As discussed above, during the sentencing hearing the trial court had a discussion with the probation officer regarding what base amount to use to calculate the restitution fine which resulted in the court's decision to impose a $2,400 fine instead of $3,300 as recommended in the presentence report. Without acknowledging this reduction, Colbert contends that the colloquy between the court and the probation officer establishes three circumstances which mandate a further reduction of the amount of the restitution fine. According to Colbert, the interaction shows that (1) the trial court "used the formula of multiplying $300 by the years of imprisonment to reach a total of $2400"; (2) the court intended to use the statutory minimum fine as the base amount for its calculation; and (3) the probation officer's remark that the base fine was $300 was erroneous because the statutory minimum fine under section 1202.4 for Colbert's 2013 offenses was actually only $280.

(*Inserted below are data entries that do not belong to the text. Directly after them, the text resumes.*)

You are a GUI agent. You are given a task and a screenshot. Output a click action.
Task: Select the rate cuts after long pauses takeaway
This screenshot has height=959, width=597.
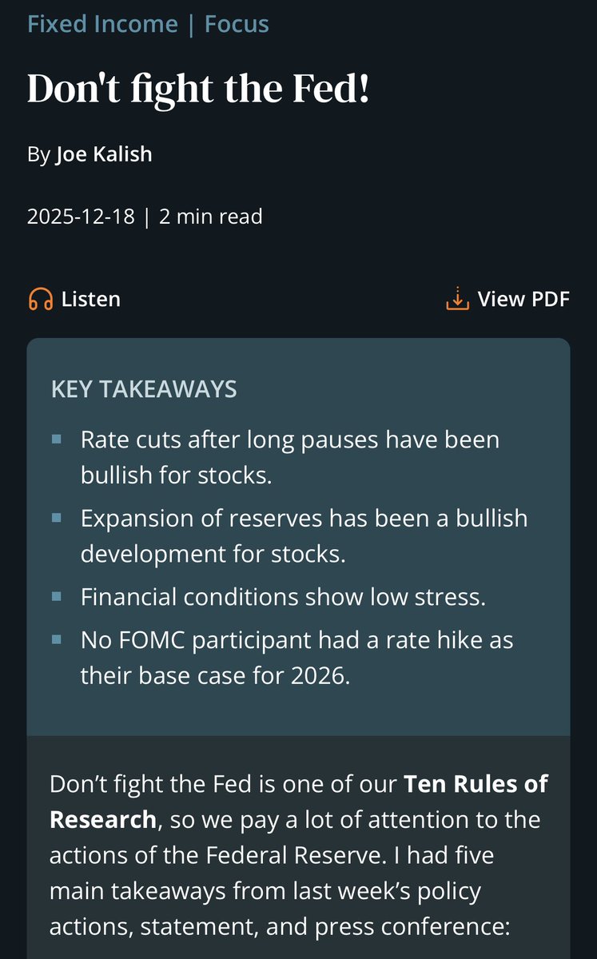tap(289, 457)
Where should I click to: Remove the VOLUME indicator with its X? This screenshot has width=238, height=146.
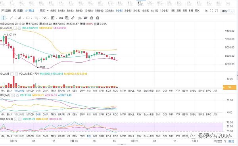pyautogui.click(x=16, y=74)
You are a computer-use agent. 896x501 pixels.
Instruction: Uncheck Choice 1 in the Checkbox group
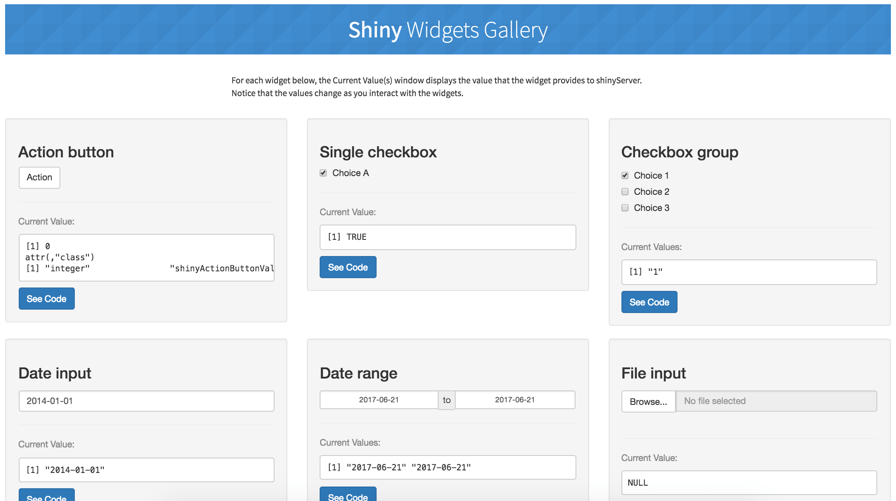pos(625,174)
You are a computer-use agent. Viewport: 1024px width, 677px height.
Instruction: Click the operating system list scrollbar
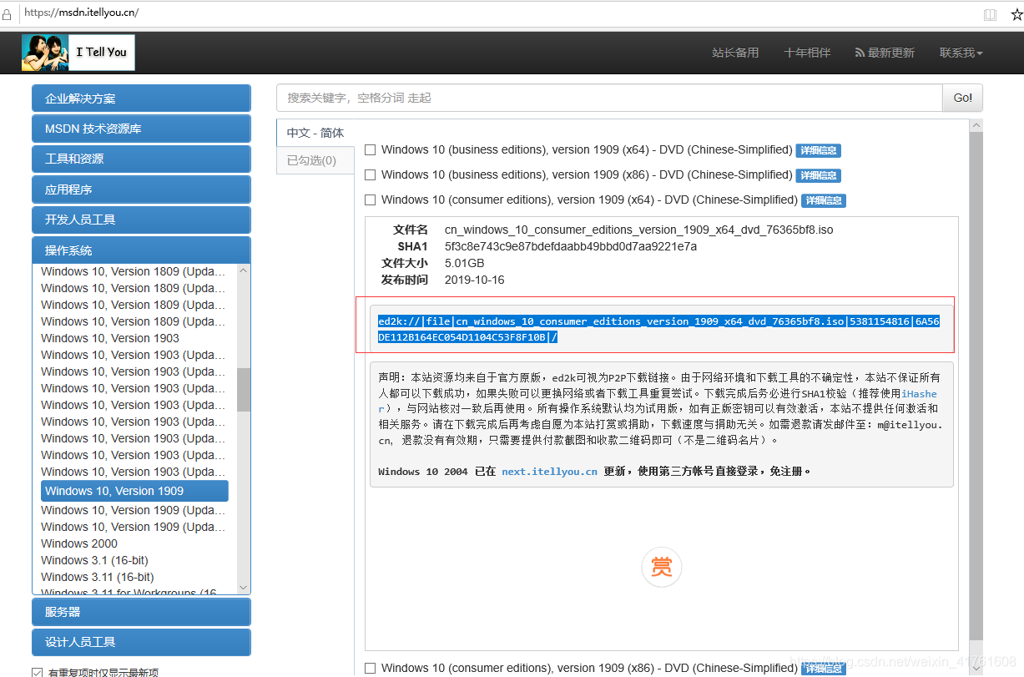pos(243,389)

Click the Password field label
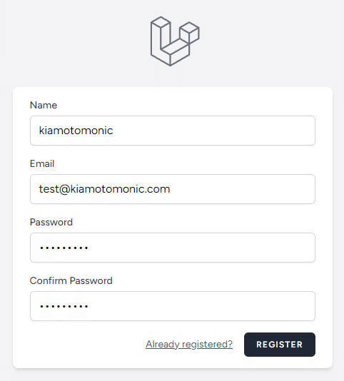pos(51,223)
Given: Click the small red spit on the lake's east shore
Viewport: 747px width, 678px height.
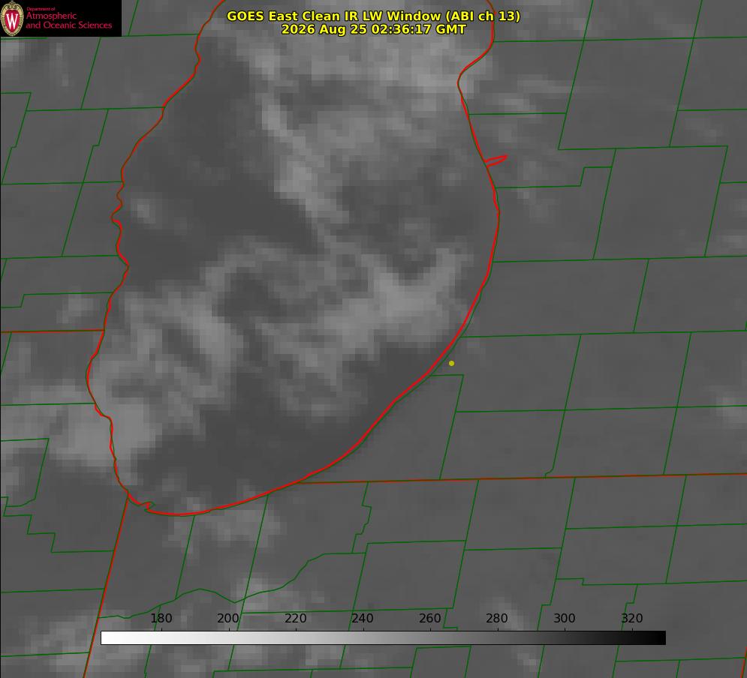Looking at the screenshot, I should (x=495, y=161).
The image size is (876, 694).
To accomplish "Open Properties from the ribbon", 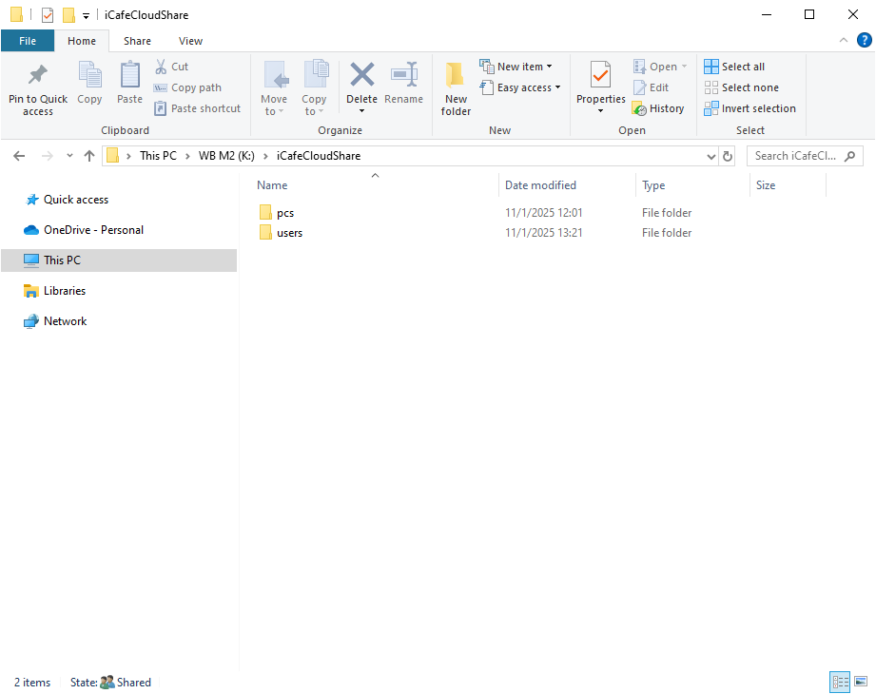I will (600, 76).
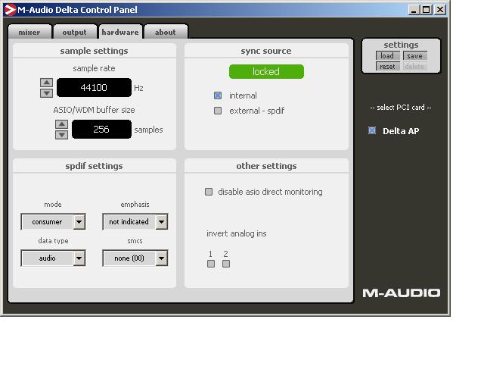Click the M-AUDIO brand logo at bottom right
Image resolution: width=484 pixels, height=388 pixels.
[402, 293]
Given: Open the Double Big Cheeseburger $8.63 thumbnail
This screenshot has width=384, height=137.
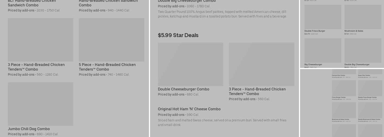Looking at the screenshot, I should click(x=363, y=50).
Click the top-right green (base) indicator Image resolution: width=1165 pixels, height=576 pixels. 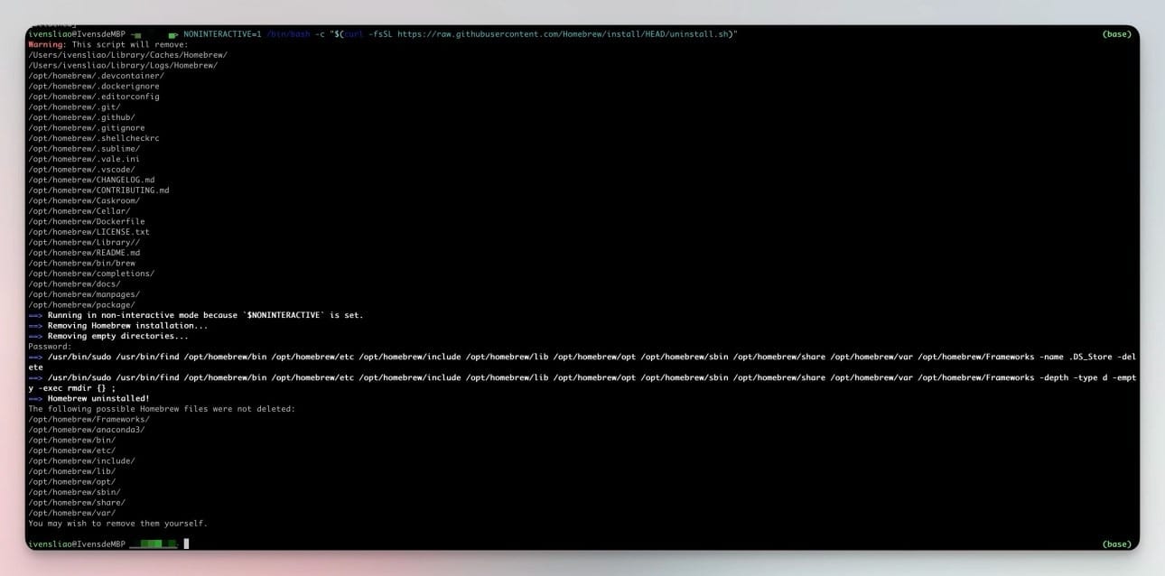pyautogui.click(x=1117, y=34)
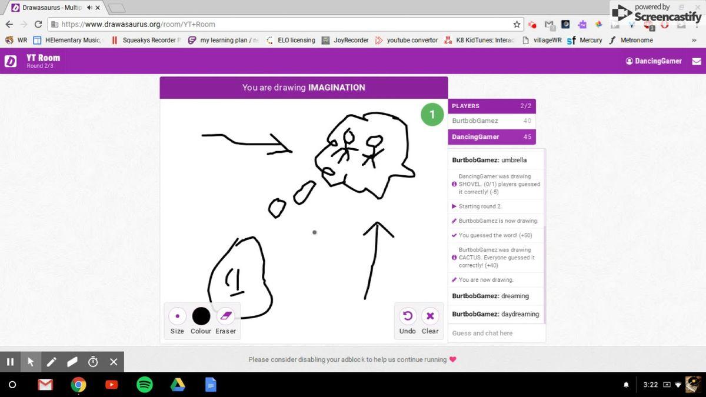Click the Guess and chat input field
The width and height of the screenshot is (706, 397).
[x=497, y=333]
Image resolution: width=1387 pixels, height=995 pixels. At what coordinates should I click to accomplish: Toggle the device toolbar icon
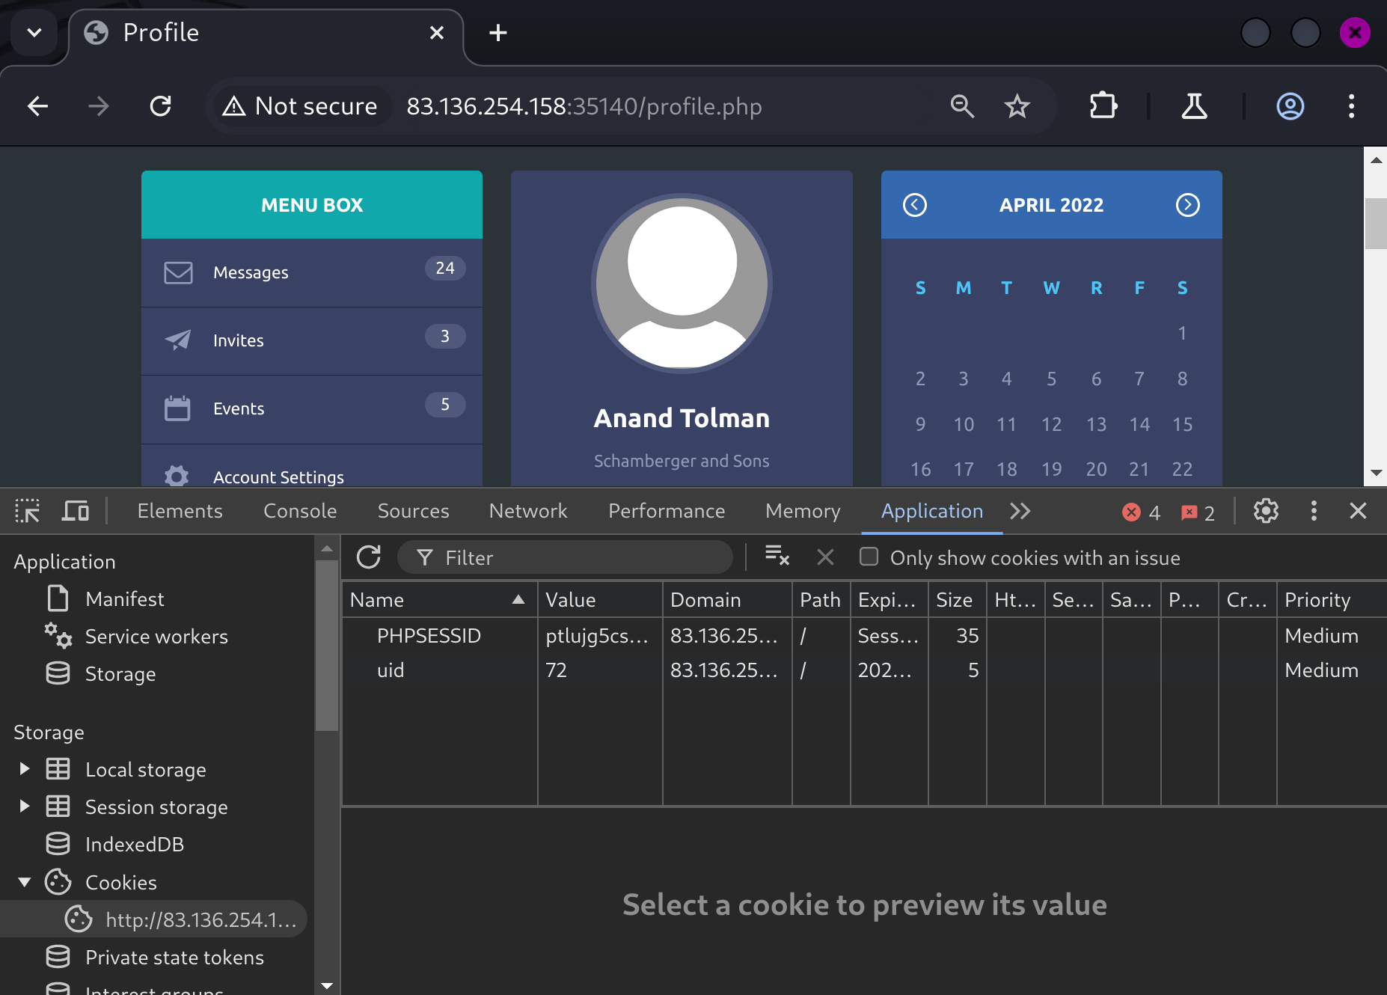coord(75,511)
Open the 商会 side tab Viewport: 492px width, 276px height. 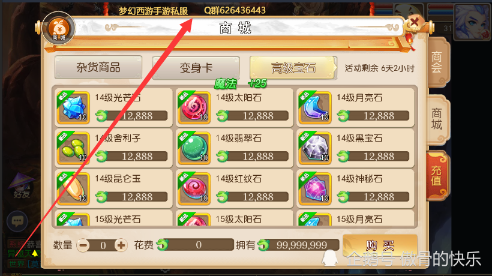(437, 62)
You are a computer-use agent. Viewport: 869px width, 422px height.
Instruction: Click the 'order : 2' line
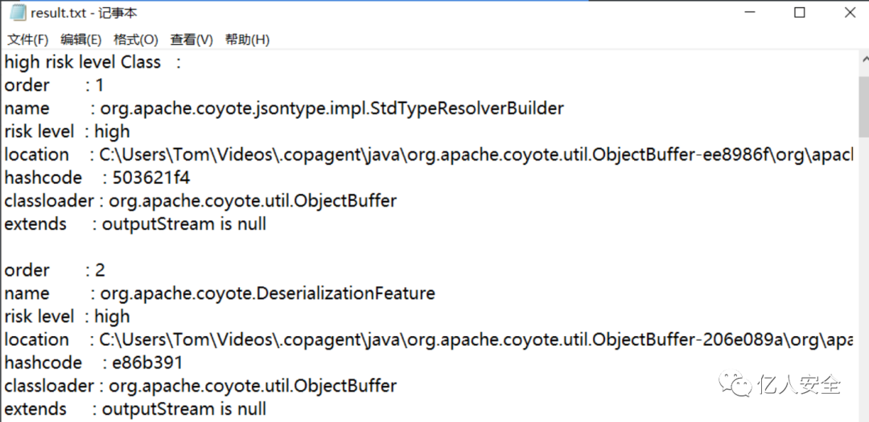click(55, 270)
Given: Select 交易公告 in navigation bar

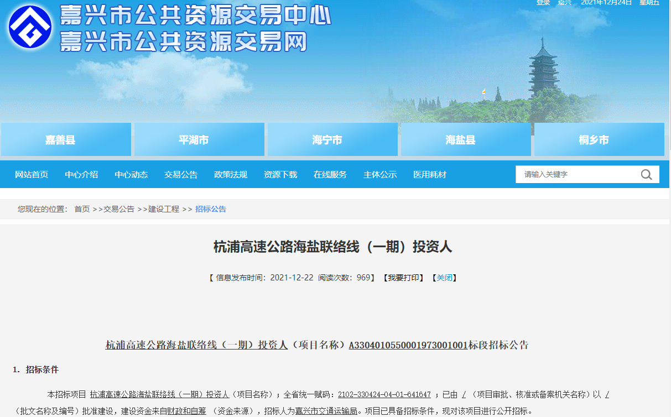Looking at the screenshot, I should [x=181, y=175].
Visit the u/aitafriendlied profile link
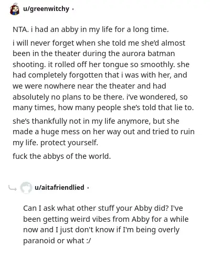 point(59,187)
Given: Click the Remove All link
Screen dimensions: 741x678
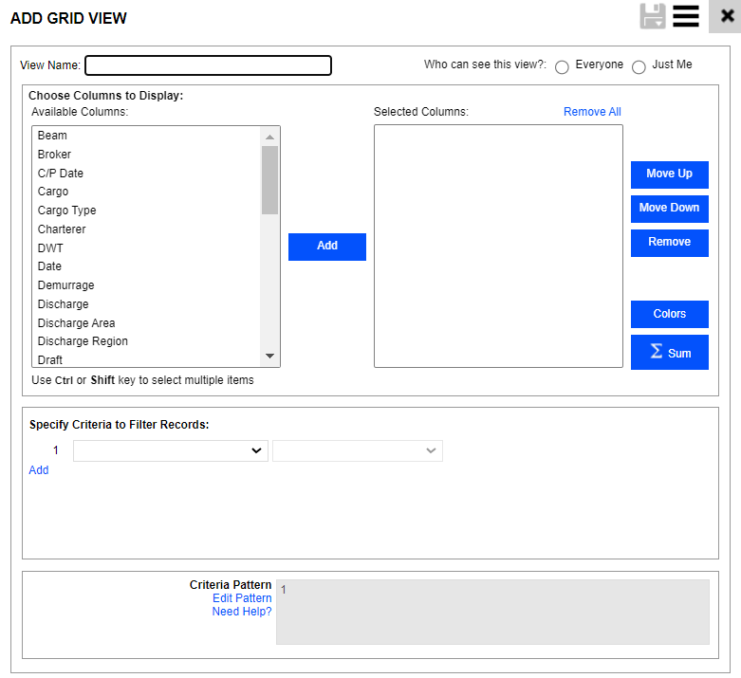Looking at the screenshot, I should pyautogui.click(x=592, y=112).
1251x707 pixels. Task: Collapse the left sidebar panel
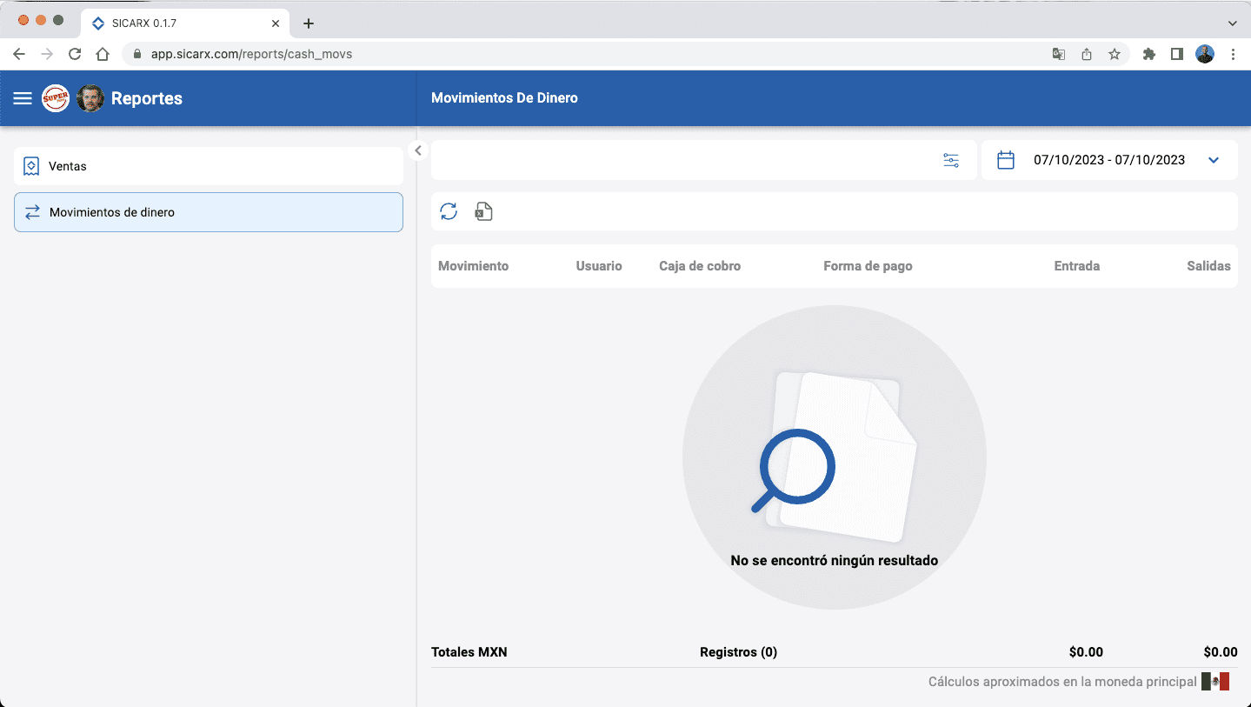tap(418, 150)
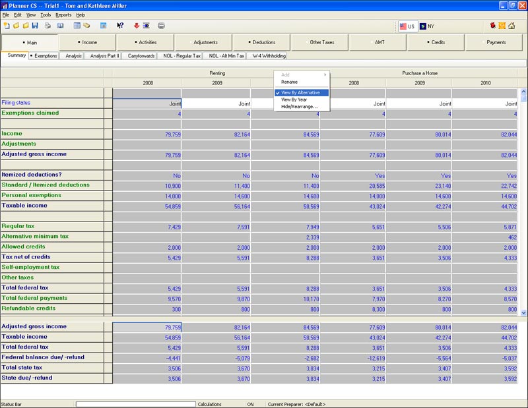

Under these circumstances, Colbert argues, the trial court abused its discretion by relying on the probation officer's erroneous advice, and it also violated ex post facto guarantees because section 1202.4(b)(1) did not provide for the application of a minimum fine of $300 until January 1, 2014.
We conclude that Colbert forfeited these claims by failing to assert them at the sentencing hearing. (People v. Scott (1994) 9 Cal.4th 331, 353 ["the waiver doctrine should apply to claims involving the trial court's failure to properly make or articulate its discretionary sentencing choices"]; People v. Martinez (2014) 226 Cal.App.4th 1169, 1189 ["the rule of forfeiture is applicable to ex post facto claims [citation], particularly where any error could easily have been corrected if the issue had been raised at the sentencing hearing"].)
The forfeiture rule would not apply if the alleged error resulted in an illegal sentence, i.e., one that could not have been properly imposed under any circumstance. (People v. Scott, supra, 9 Cal.4th at p. 354.) But in this case, the $2400 fine was not categorically prohibited by section 1202.4 because, at the time Colbert committed the subject crimes, the statutory minimum fine was $280 and the statutory maximum was $10,000. (§ 1202.4(b)(1).) "Within the range authorized by statute, the court has wide discretion in determining the amount" of the restitution fine. (People v. Urbano (2005) 128 Cal.App.4th 396, 406; see also People v. Villalobos (2012) 54 Cal.4th 177, 186.)
Colbert attempts to avoid the forfeiture rule by arguing that his trial counsel's failure to object to the amount of the restitution fine constituted ineffective assistance of counsel. "When a claim of ineffective assistance is made on direct appeal, and the record does not show the reason for counsel's challenged actions or omissions, the conviction must be affirmed unless there could be no satisfactory explanation." (People v. Anderson (2001) 25 Cal.4th 543, 569.) Here, Colbert argues there is no satisfactory explanation for failing to object to the amount of the restitution fine because the record demonstrates that the trial court "was committed to calculating the entire restitution fine by adapting the statutory formula set forth in [section 1202.4] subdivision (b)(2) and multiplying the minimum base fine by the number of years of imprisonment." Therefore, Colbert posits, if defense counsel had corrected the probation officer's erroneous representation about the amount of the base fine, the court would "almost certainly" have multiplied $280 (the proper base amount) by eight (the number of years of prison time imposed) to impose a total fine of $2240.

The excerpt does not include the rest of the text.